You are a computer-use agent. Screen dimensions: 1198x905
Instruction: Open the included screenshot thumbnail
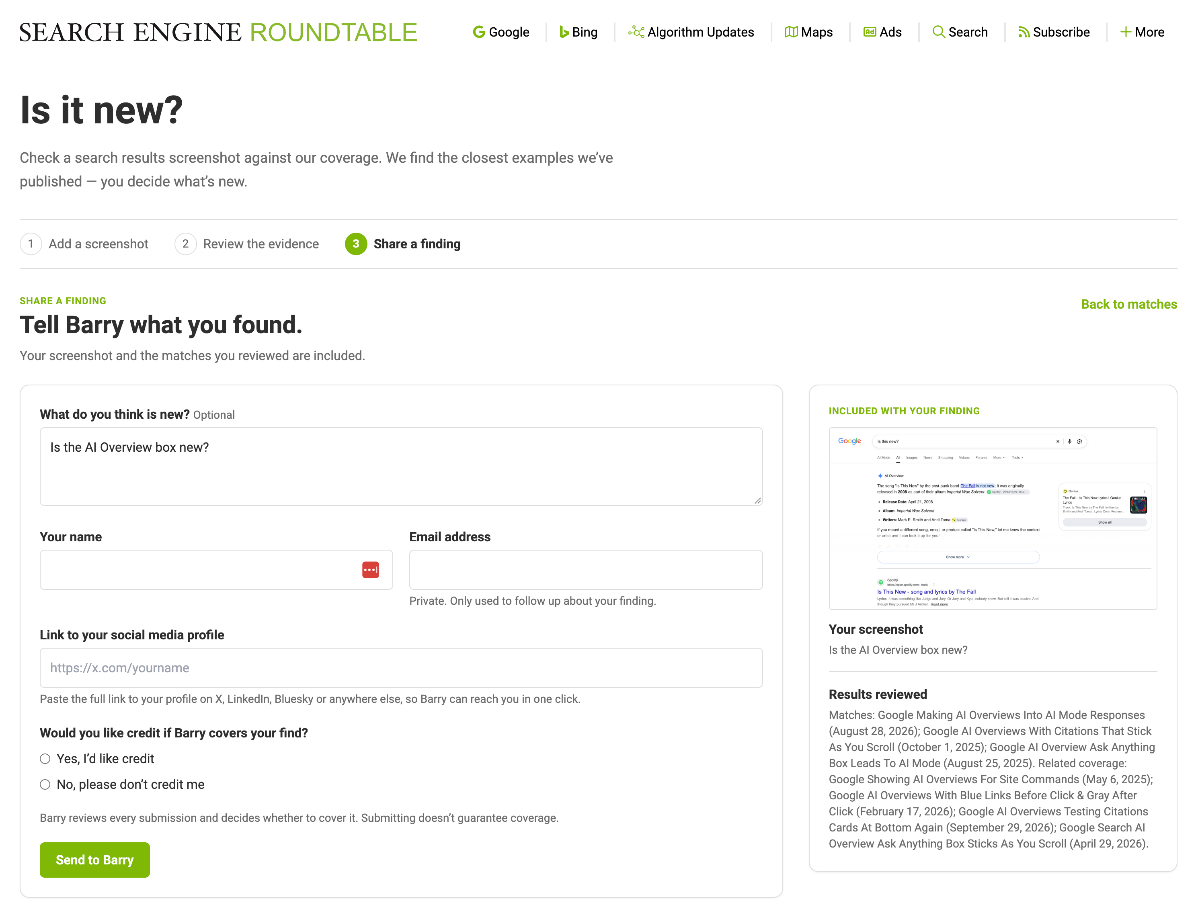pyautogui.click(x=992, y=519)
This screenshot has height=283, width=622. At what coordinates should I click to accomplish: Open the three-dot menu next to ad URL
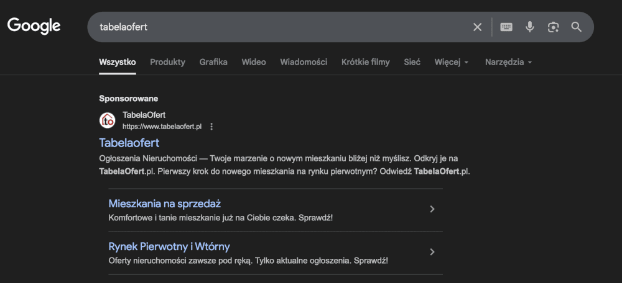coord(211,127)
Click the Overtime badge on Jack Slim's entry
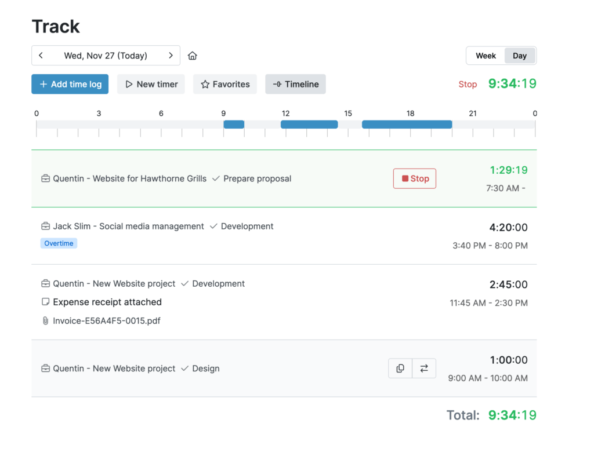The image size is (594, 460). (x=59, y=243)
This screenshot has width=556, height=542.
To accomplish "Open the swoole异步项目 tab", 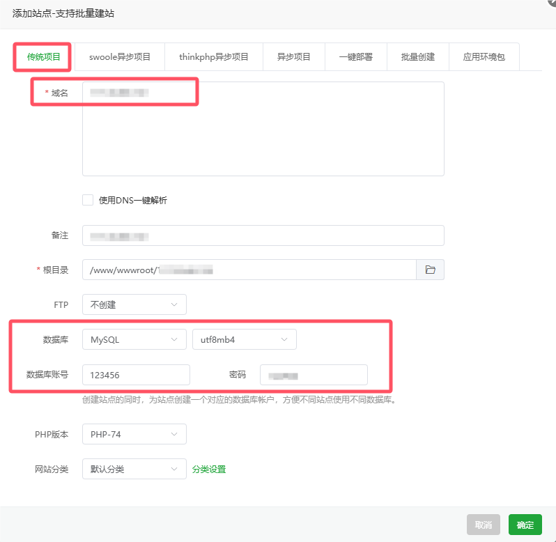I will (120, 57).

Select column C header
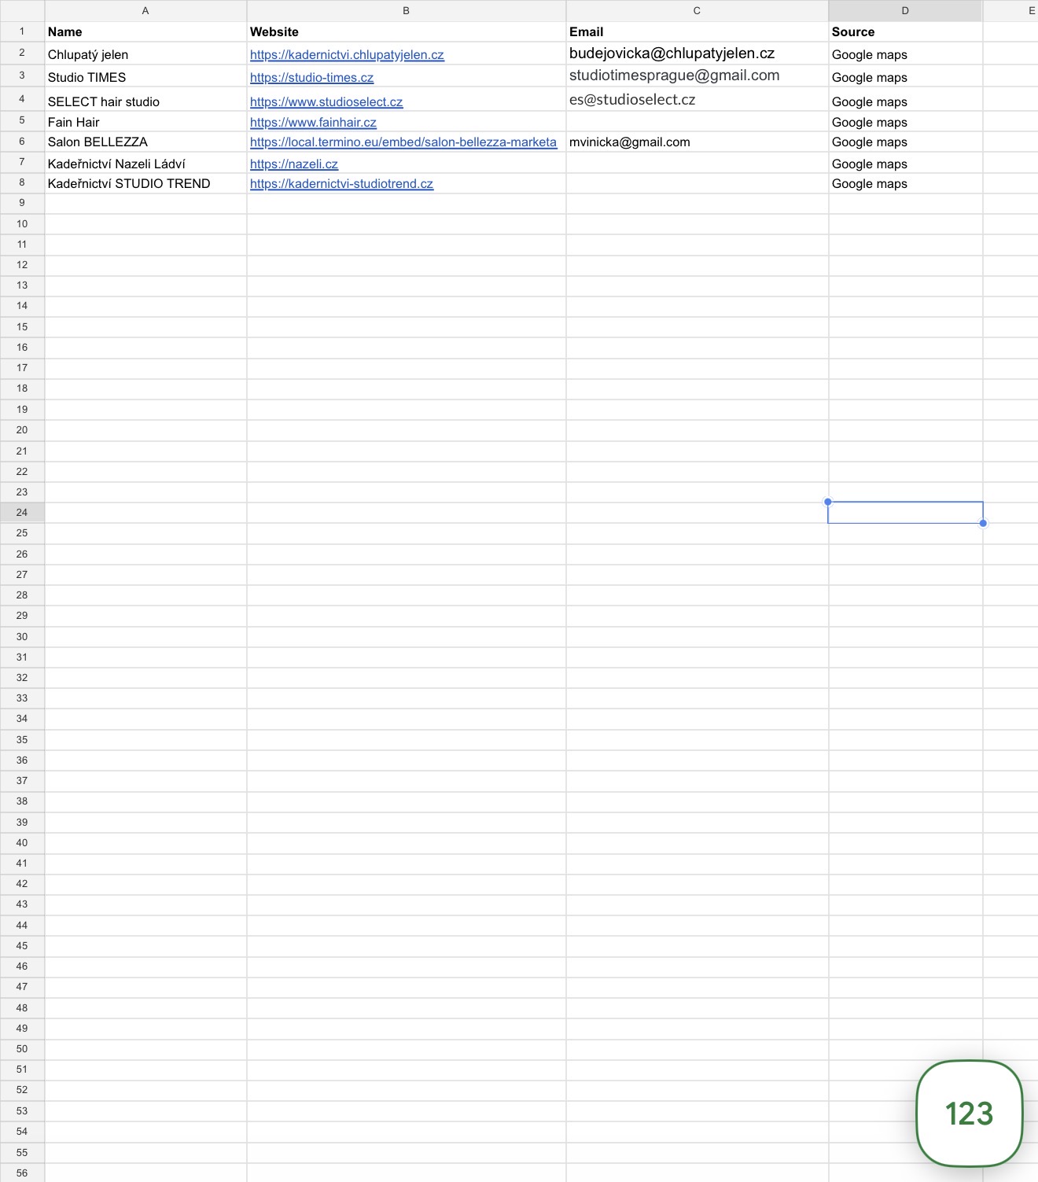[697, 11]
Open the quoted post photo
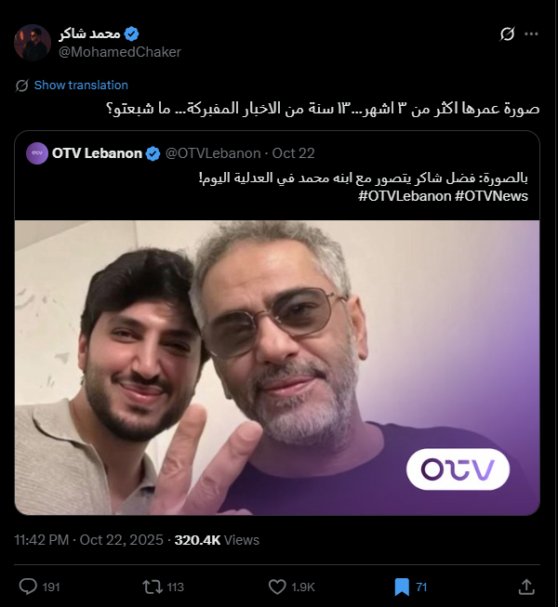The width and height of the screenshot is (558, 607). pos(277,367)
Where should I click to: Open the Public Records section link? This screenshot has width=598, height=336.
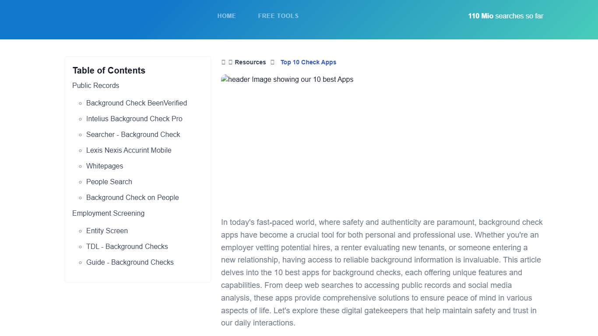coord(95,85)
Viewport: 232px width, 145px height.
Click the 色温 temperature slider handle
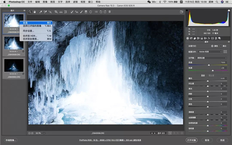tap(209, 65)
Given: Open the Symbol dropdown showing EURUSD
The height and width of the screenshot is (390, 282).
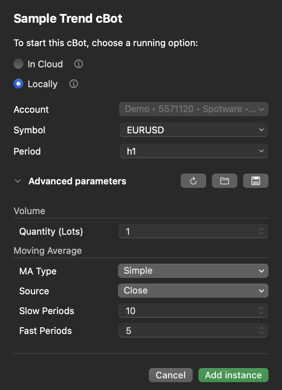Looking at the screenshot, I should click(x=193, y=130).
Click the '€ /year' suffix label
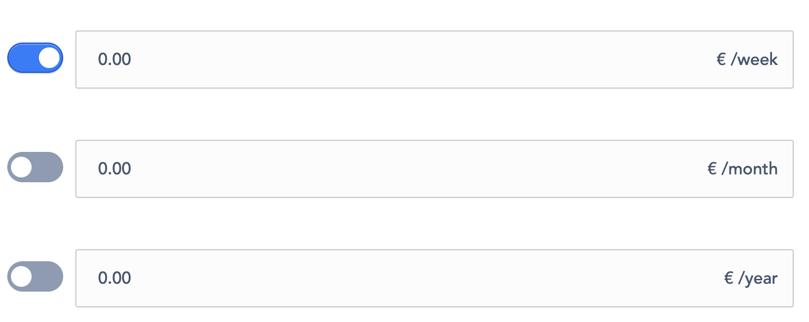 [x=751, y=278]
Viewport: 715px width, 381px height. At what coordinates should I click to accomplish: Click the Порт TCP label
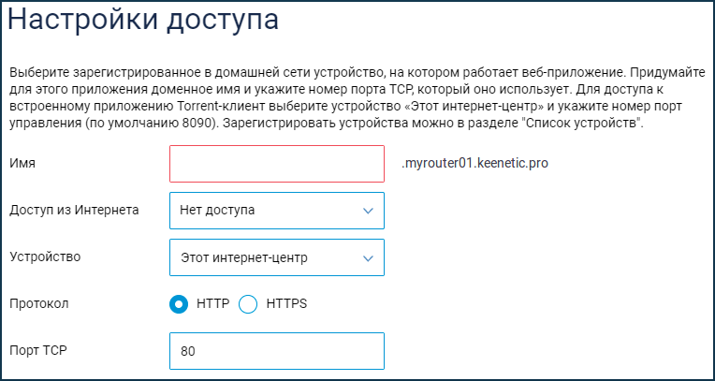click(38, 350)
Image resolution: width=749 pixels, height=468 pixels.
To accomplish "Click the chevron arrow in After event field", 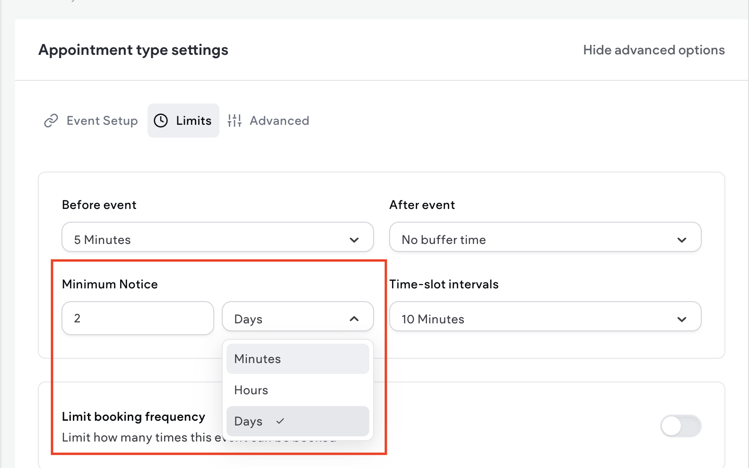I will coord(681,240).
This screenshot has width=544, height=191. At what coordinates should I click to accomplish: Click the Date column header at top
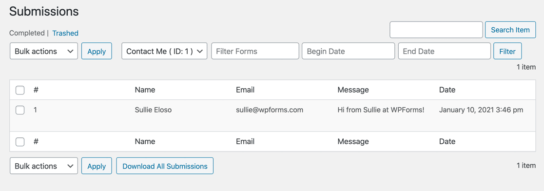447,90
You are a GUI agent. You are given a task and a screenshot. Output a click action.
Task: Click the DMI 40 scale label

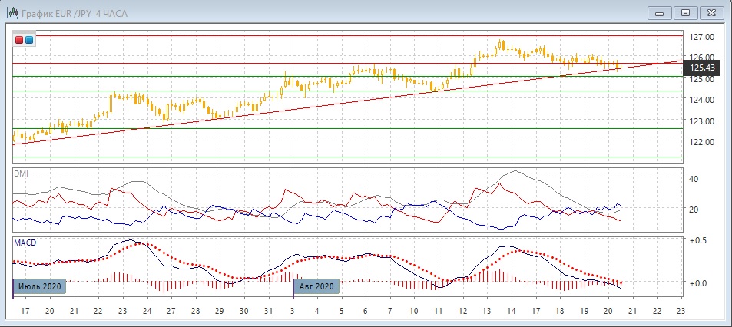695,179
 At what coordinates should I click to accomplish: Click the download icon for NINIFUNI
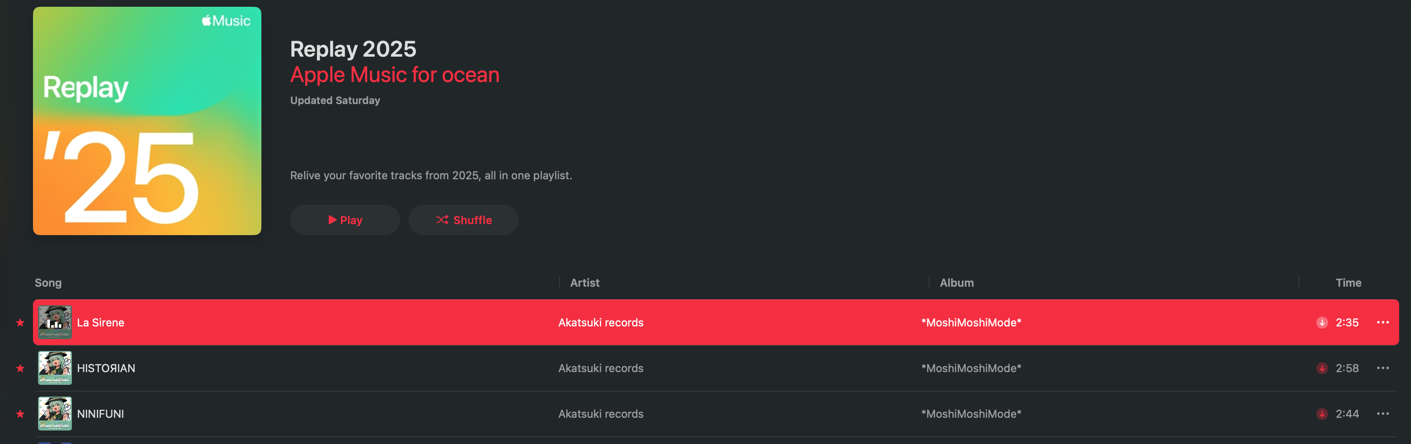[1322, 414]
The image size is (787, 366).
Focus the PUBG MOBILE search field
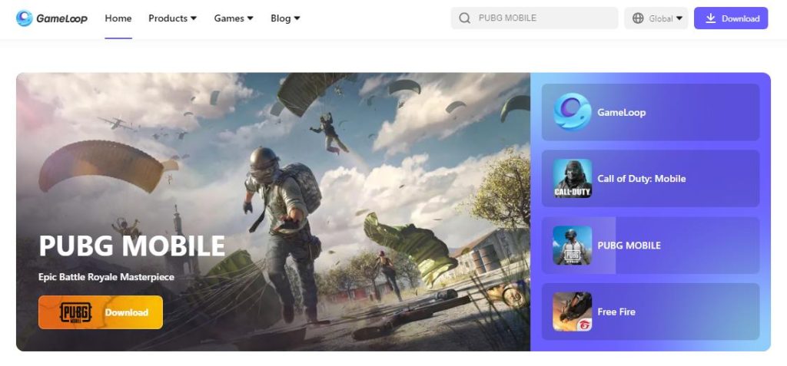(x=542, y=18)
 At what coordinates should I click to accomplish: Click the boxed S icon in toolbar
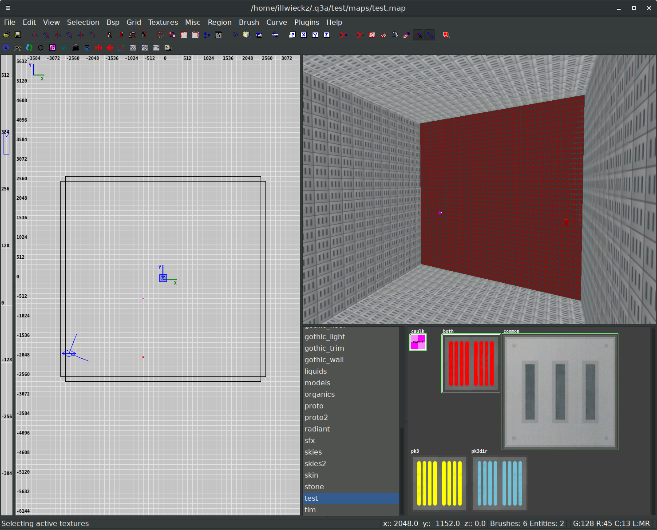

◆ ◆ ◆

Exercise goal :: Find every line in the records that has the word "agent". Copy those lines.

Expected answer ::
You are a computer-use agent. Screen dimensions: 1198x905
You are a GUI agent. You are given a task and a screenshot. Output a click action.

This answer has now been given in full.